The Jewish Press, an Orthodox newspaper based in Brooklyn, has an editorial in this week’s issue blasting the The New York Times over its recent article asserting that John McCain’s aides once feared that he was having an affair with a lobbyist:
The recent front-page smear of Sen. John McCain by The New York Times is really “same old, same old.” The Jewish Press has often reported and editorialized on the Times’s pattern of skewing its reporting against Israel. That the erstwhile “paper of record” exhibits the same bias when it comes to U.S. politics is likewise not exactly a revelation. …
The New York Times, on its front page, sends the message of a dalliance by the married frontrunner for the Republican presidential nomination based solely on comments of unidentified persons who did not even confirm the existence of an untoward personal relationship. This is truly extraordinary by any standard.
What is also critical to note is that the Times had tried for four months to amass concrete evidence of an inappropriate personal relationship, and executive editor Bill Keller held up publication of the story because he thought the corroboration was too thin.
Yet in the end the Times ran with the story anyway, despite absence of any hard proof for the paper’s seamier allegations.
Had it not been for Sen. McCain’s facility in dealing with this assault, he might well have become damaged goods. Indeed, the hit piece seems to have redounded to Sen. McCain’s benefit. Almost immediately, his most vocal critics in the Republican Party’s conservative base rallied to his defense against the liberal Times. And contributions to his campaign increased immediately and dramatically.
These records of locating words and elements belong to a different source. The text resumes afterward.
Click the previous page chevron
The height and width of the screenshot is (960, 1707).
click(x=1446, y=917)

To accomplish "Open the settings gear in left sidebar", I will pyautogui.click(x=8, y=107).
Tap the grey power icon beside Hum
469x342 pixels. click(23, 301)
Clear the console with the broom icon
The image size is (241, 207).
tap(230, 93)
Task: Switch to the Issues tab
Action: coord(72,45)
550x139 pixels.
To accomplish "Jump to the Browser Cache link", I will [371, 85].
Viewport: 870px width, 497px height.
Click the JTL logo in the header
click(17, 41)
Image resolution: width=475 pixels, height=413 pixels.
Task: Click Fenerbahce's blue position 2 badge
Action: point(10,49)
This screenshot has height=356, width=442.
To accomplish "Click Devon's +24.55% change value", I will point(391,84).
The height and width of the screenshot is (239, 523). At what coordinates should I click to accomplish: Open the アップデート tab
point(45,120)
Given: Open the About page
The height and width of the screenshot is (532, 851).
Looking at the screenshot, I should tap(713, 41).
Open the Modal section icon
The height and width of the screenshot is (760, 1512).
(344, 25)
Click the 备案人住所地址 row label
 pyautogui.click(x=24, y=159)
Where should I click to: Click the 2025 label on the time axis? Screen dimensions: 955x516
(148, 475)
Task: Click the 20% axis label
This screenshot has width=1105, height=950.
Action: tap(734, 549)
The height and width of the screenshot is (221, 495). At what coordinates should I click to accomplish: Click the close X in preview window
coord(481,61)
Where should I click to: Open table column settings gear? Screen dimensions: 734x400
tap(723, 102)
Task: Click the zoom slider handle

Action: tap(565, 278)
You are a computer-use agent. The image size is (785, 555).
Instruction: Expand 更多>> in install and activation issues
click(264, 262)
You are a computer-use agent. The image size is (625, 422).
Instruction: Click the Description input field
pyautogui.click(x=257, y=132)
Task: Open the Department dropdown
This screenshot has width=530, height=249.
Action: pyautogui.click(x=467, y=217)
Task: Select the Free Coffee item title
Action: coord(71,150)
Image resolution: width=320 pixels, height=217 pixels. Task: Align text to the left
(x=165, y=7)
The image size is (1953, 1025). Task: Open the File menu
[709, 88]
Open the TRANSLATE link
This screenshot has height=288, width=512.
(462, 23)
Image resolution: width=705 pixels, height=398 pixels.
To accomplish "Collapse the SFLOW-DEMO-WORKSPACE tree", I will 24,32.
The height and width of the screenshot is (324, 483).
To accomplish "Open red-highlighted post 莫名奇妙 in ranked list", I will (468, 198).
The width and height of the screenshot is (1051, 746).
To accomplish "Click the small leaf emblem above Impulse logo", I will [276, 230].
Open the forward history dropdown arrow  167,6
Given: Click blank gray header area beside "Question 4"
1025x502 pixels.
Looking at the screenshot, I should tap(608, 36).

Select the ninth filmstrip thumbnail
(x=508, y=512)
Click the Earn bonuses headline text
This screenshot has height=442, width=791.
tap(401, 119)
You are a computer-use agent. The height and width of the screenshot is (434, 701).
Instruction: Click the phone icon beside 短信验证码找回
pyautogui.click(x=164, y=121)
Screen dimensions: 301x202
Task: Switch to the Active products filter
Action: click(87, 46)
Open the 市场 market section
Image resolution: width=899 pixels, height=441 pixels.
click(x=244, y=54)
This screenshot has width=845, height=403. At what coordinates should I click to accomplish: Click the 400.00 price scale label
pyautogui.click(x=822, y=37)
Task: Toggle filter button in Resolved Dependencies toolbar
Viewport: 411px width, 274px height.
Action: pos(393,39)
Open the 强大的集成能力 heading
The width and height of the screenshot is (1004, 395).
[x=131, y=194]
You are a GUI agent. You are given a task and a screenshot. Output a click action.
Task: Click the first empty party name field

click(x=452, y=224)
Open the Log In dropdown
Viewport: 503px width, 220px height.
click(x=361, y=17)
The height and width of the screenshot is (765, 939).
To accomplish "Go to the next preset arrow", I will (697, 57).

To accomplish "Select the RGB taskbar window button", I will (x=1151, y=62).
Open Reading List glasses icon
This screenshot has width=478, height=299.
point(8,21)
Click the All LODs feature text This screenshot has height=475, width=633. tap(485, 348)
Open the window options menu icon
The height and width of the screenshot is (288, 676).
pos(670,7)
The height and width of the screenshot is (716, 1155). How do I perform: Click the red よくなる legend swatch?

The article also provided a golden opportunity for Sen. McCain to demonstrate what he brings to the table, and he took full advantage. The steady demeanor he brought to bear during the press conference called to rebut the Times’s allegations was nothing short of presidential. He did not yell, scream or pout. He did not call names. He did not become argumentative. He did not overstate. He was dignified. He said he was disappointed in The New York Times. He matter-of-factly denied the article’s ugly claims. The image of Sen. McCain as president reacting to a national crisis in a sober, deliberative and rational fashion was unavoidable.